** DATA TO USE **
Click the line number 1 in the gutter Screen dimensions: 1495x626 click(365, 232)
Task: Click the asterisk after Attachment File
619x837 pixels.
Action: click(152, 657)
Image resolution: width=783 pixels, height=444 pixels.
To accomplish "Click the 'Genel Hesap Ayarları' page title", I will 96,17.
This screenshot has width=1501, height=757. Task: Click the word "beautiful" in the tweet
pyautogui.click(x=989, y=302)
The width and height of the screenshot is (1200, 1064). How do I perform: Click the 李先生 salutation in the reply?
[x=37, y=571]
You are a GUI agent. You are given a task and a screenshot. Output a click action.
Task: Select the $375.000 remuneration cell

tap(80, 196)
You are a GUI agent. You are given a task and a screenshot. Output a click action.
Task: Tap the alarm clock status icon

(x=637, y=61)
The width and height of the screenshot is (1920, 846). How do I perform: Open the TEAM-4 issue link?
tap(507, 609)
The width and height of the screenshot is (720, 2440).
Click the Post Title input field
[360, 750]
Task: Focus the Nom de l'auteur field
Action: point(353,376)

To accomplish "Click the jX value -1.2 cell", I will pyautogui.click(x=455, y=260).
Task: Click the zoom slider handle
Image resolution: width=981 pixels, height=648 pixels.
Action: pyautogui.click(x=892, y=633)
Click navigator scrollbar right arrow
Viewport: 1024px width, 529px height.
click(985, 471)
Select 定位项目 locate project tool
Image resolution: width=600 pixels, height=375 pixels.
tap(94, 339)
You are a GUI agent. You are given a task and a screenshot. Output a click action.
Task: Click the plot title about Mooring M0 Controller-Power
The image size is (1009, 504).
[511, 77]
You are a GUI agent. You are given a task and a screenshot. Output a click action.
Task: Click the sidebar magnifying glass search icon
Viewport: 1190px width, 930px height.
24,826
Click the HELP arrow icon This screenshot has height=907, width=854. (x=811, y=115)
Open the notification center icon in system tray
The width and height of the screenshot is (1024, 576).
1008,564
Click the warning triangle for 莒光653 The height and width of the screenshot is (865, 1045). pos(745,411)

** WORK INSTRUCTIONS **
Could you set down exactly the lines from the one containing "Task: Click the sidebar" through the last line of the records above, both included?

** RESULT FOR THIS TASK **
Task: Click the sidebar magnifying glass search icon
Viewport: 1190px width, 930px height.
24,826
Click the HELP arrow icon This screenshot has height=907, width=854. (x=811, y=115)
Open the notification center icon in system tray
The width and height of the screenshot is (1024, 576).
1008,564
Click the warning triangle for 莒光653 The height and width of the screenshot is (865, 1045). pos(745,411)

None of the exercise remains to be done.